Without skipping anything, write out each record below exactly.
─── RECORDS SUPPLIED
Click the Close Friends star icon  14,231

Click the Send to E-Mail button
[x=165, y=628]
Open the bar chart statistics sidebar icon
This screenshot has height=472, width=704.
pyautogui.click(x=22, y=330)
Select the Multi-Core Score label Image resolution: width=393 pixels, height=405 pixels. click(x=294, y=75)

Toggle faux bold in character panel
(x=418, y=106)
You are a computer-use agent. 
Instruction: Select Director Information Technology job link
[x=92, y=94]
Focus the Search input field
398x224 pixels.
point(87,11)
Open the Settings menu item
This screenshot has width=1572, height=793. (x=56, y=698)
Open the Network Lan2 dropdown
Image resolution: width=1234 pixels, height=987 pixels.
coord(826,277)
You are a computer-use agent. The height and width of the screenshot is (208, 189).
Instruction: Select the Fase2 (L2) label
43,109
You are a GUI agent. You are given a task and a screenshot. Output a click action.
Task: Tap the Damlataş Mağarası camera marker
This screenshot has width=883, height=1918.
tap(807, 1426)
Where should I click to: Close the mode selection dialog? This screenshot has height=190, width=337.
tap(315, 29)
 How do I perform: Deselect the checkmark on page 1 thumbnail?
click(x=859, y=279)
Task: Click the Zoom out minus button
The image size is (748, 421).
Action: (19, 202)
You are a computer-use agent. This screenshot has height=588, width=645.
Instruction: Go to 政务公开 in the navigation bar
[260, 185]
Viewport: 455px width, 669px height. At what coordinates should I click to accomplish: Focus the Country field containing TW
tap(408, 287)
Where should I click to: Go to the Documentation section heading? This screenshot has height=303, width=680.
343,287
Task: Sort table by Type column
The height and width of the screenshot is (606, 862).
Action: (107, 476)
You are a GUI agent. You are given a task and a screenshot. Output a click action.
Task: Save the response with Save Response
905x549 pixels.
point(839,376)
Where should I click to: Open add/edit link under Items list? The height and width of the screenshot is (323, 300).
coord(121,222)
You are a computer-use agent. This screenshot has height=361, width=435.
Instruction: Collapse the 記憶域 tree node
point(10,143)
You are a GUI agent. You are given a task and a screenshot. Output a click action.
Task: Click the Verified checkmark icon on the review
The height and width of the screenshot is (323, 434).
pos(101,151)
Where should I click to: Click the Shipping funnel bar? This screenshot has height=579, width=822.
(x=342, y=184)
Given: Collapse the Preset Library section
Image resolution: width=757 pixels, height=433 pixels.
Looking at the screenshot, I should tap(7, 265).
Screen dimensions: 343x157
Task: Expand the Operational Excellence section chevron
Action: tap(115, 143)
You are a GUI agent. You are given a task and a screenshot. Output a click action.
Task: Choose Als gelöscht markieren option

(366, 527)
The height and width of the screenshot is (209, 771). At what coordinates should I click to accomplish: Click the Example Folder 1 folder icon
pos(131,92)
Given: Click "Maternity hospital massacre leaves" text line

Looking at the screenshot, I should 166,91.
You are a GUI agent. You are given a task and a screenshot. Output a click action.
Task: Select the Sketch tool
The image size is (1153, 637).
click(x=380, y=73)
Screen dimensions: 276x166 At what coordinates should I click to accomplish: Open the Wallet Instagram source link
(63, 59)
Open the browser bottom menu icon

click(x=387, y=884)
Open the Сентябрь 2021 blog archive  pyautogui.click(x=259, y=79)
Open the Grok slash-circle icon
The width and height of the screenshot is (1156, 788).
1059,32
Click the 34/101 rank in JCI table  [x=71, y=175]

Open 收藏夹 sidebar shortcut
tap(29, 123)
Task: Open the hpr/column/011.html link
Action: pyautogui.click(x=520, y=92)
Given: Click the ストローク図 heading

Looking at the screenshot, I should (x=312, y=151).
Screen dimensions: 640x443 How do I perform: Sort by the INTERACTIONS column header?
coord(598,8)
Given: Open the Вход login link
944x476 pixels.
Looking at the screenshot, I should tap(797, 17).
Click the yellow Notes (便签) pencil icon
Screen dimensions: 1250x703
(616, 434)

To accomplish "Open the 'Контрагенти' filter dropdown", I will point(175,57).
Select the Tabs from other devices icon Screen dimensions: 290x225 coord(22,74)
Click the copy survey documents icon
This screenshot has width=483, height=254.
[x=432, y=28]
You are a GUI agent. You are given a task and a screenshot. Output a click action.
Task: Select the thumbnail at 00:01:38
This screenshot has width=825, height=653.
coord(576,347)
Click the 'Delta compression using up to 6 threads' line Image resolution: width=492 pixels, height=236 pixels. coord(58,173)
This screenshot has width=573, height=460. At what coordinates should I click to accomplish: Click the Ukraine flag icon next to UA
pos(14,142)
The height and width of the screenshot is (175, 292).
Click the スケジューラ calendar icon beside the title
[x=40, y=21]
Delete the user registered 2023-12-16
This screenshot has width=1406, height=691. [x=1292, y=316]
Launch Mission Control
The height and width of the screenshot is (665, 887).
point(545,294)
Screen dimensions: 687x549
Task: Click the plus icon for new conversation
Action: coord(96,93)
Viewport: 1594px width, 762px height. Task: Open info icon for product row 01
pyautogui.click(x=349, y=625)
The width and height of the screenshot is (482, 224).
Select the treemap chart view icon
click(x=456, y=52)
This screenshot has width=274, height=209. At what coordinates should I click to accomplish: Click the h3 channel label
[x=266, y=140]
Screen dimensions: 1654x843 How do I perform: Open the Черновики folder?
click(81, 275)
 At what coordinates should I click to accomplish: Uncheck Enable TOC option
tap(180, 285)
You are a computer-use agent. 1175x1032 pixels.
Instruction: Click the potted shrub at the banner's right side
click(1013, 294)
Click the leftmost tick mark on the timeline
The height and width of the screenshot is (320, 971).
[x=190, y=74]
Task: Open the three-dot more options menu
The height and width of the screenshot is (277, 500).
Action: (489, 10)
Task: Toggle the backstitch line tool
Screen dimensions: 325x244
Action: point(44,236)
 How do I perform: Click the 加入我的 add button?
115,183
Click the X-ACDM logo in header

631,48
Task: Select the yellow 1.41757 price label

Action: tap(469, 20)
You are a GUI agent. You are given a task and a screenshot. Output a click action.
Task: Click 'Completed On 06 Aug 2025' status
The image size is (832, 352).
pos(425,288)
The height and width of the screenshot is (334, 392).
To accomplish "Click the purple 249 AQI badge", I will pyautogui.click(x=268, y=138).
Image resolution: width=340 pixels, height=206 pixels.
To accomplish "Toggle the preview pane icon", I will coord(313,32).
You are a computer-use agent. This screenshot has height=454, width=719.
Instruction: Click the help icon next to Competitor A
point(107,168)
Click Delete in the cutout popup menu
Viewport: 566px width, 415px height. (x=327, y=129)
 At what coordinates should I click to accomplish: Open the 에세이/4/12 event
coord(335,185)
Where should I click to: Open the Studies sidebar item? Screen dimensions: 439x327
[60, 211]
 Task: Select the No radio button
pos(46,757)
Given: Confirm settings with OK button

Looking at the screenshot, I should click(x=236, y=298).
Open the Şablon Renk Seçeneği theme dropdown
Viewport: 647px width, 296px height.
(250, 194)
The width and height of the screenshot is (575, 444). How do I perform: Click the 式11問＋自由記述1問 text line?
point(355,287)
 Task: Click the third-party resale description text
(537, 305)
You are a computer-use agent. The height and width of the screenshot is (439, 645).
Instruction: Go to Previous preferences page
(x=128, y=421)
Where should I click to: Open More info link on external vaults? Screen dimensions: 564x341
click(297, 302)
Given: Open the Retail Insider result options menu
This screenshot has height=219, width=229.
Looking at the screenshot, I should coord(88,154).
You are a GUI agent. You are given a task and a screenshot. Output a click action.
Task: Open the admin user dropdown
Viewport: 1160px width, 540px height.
──────
:: RESULT FOR THIS TASK ::
Click the Close Friends star icon  14,231

Click the Send to E-Mail button
[x=165, y=628]
Open the bar chart statistics sidebar icon
This screenshot has height=472, width=704.
pyautogui.click(x=22, y=330)
Select the Multi-Core Score label Image resolution: width=393 pixels, height=405 pixels. click(x=294, y=75)

Toggle faux bold in character panel
(x=418, y=106)
You are a computer-use agent. 
Instruction: Select Director Information Technology job link
[x=92, y=94]
Focus the Search input field
398x224 pixels.
point(87,11)
Open the Settings menu item
This screenshot has width=1572, height=793. (x=56, y=698)
Open the Network Lan2 dropdown
Image resolution: width=1234 pixels, height=987 pixels.
coord(826,277)
You are a computer-use agent. The height and width of the screenshot is (208, 189).
Instruction: Select the Fase2 (L2) label
43,109
You are a GUI agent. You are given a task and a screenshot. Output a click action.
Task: Tap the Damlataş Mağarası camera marker
This screenshot has width=883, height=1918.
tap(807, 1426)
Where should I click to: Close the mode selection dialog? This screenshot has height=190, width=337.
tap(315, 29)
 How do I perform: Deselect the checkmark on page 1 thumbnail?
click(x=859, y=279)
Task: Click the Zoom out minus button
The image size is (748, 421).
Action: (19, 202)
You are a computer-use agent. This screenshot has height=588, width=645.
Instruction: Go to 政务公开 in the navigation bar
[260, 185]
Viewport: 455px width, 669px height. At what coordinates should I click to accomplish: Focus the Country field containing TW
tap(408, 287)
Where should I click to: Go to the Documentation section heading? This screenshot has height=303, width=680.
343,287
Task: Sort table by Type column
The height and width of the screenshot is (606, 862).
Action: (107, 476)
You are a GUI agent. You are given a task and a screenshot. Output a click action.
Task: Save the response with Save Response
905x549 pixels.
point(839,376)
Where should I click to: Open add/edit link under Items list? The height and width of the screenshot is (323, 300).
coord(121,222)
You are a computer-use agent. This screenshot has height=361, width=435.
Instruction: Collapse the 記憶域 tree node
point(10,143)
You are a GUI agent. You are given a task and a screenshot. Output a click action.
Task: Click the Verified checkmark icon on the review
The height and width of the screenshot is (323, 434).
pos(101,151)
Where should I click to: Click the Shipping funnel bar? This screenshot has height=579, width=822.
(x=342, y=184)
Given: Collapse the Preset Library section
Image resolution: width=757 pixels, height=433 pixels.
Looking at the screenshot, I should tap(7, 265).
Screen dimensions: 343x157
Task: Expand the Operational Excellence section chevron
Action: tap(115, 143)
You are a GUI agent. You are given a task and a screenshot. Output a click action.
Task: Choose Als gelöscht markieren option

(366, 527)
The height and width of the screenshot is (209, 771). At what coordinates should I click to accomplish: Click the Example Folder 1 folder icon
pos(131,92)
Given: Click "Maternity hospital massacre leaves" text line

Looking at the screenshot, I should 166,91.
You are a GUI agent. You are given a task and a screenshot. Output a click action.
Task: Select the Sketch tool
The image size is (1153, 637).
click(x=380, y=73)
Screen dimensions: 276x166 At what coordinates should I click to accomplish: Open the Wallet Instagram source link
(63, 59)
Open the browser bottom menu icon

click(x=387, y=884)
Open the Сентябрь 2021 blog archive  pyautogui.click(x=259, y=79)
Open the Grok slash-circle icon
The width and height of the screenshot is (1156, 788).
1059,32
Click the 34/101 rank in JCI table  [x=71, y=175]

Open 收藏夹 sidebar shortcut
tap(29, 123)
Task: Open the hpr/column/011.html link
Action: pyautogui.click(x=520, y=92)
Given: Click the ストローク図 heading

Looking at the screenshot, I should (x=312, y=151).
Screen dimensions: 640x443 How do I perform: Sort by the INTERACTIONS column header?
coord(598,8)
Given: Open the Вход login link
944x476 pixels.
Looking at the screenshot, I should tap(797, 17).
Click the yellow Notes (便签) pencil icon
Screen dimensions: 1250x703
(616, 434)

To accomplish "Open the 'Контрагенти' filter dropdown", I will point(175,57).
Select the Tabs from other devices icon Screen dimensions: 290x225 coord(22,74)
Click the copy survey documents icon
This screenshot has width=483, height=254.
[x=432, y=28]
You are a GUI agent. You are given a task and a screenshot. Output a click action.
Task: Select the thumbnail at 00:01:38
This screenshot has width=825, height=653.
coord(576,347)
Click the 'Delta compression using up to 6 threads' line Image resolution: width=492 pixels, height=236 pixels. coord(58,173)
This screenshot has width=573, height=460. At what coordinates should I click to accomplish: Click the Ukraine flag icon next to UA
pos(14,142)
The height and width of the screenshot is (175, 292).
Click the スケジューラ calendar icon beside the title
[x=40, y=21]
Delete the user registered 2023-12-16
This screenshot has width=1406, height=691. [x=1292, y=316]
Launch Mission Control
The height and width of the screenshot is (665, 887).
point(545,294)
Screen dimensions: 687x549
Task: Click the plus icon for new conversation
Action: coord(96,93)
Viewport: 1594px width, 762px height. Task: Open info icon for product row 01
pyautogui.click(x=349, y=625)
The width and height of the screenshot is (482, 224).
Select the treemap chart view icon
click(x=456, y=52)
This screenshot has width=274, height=209. At what coordinates should I click to accomplish: Click the h3 channel label
[x=266, y=140]
Screen dimensions: 1654x843 How do I perform: Open the Черновики folder?
click(81, 275)
 At what coordinates should I click to accomplish: Uncheck Enable TOC option
tap(180, 285)
You are a computer-use agent. 1175x1032 pixels.
Instruction: Click the potted shrub at the banner's right side
click(1013, 294)
Click the leftmost tick mark on the timeline
The height and width of the screenshot is (320, 971).
[x=190, y=74]
Task: Open the three-dot more options menu
The height and width of the screenshot is (277, 500).
Action: (489, 10)
Task: Toggle the backstitch line tool
Screen dimensions: 325x244
Action: point(44,236)
 How do I perform: Click the 加入我的 add button?
115,183
Click the X-ACDM logo in header

631,48
Task: Select the yellow 1.41757 price label

Action: tap(469, 20)
You are a GUI agent. You are given a task and a screenshot. Output a click action.
Task: Click 'Completed On 06 Aug 2025' status
The image size is (832, 352).
pos(425,288)
The height and width of the screenshot is (334, 392).
To accomplish "Click the purple 249 AQI badge", I will pyautogui.click(x=268, y=138).
Image resolution: width=340 pixels, height=206 pixels.
To accomplish "Toggle the preview pane icon", I will coord(313,32).
You are a computer-use agent. This screenshot has height=454, width=719.
Instruction: Click the help icon next to Competitor A
point(107,168)
Click Delete in the cutout popup menu
Viewport: 566px width, 415px height. (x=327, y=129)
 At what coordinates should I click to accomplish: Open the 에세이/4/12 event
coord(335,185)
Where should I click to: Open the Studies sidebar item? Screen dimensions: 439x327
[60, 211]
 Task: Select the No radio button
pos(46,757)
Given: Confirm settings with OK button

Looking at the screenshot, I should click(x=236, y=298).
Open the Şablon Renk Seçeneği theme dropdown
Viewport: 647px width, 296px height.
(250, 194)
The width and height of the screenshot is (575, 444). How do I perform: Click the 式11問＋自由記述1問 text line?
point(355,287)
 Task: Click the third-party resale description text
(537, 305)
You are a computer-use agent. The height and width of the screenshot is (439, 645).
Instruction: Go to Previous preferences page
(x=128, y=421)
Where should I click to: Open More info link on external vaults? Screen dimensions: 564x341
click(297, 302)
Given: Open the Retail Insider result options menu
This screenshot has height=219, width=229.
Looking at the screenshot, I should coord(88,154).
You are a GUI agent. You are given a task and a screenshot. Output a click action.
Task: Open the admin user dropdown
Viewport: 1160px width, 540px height.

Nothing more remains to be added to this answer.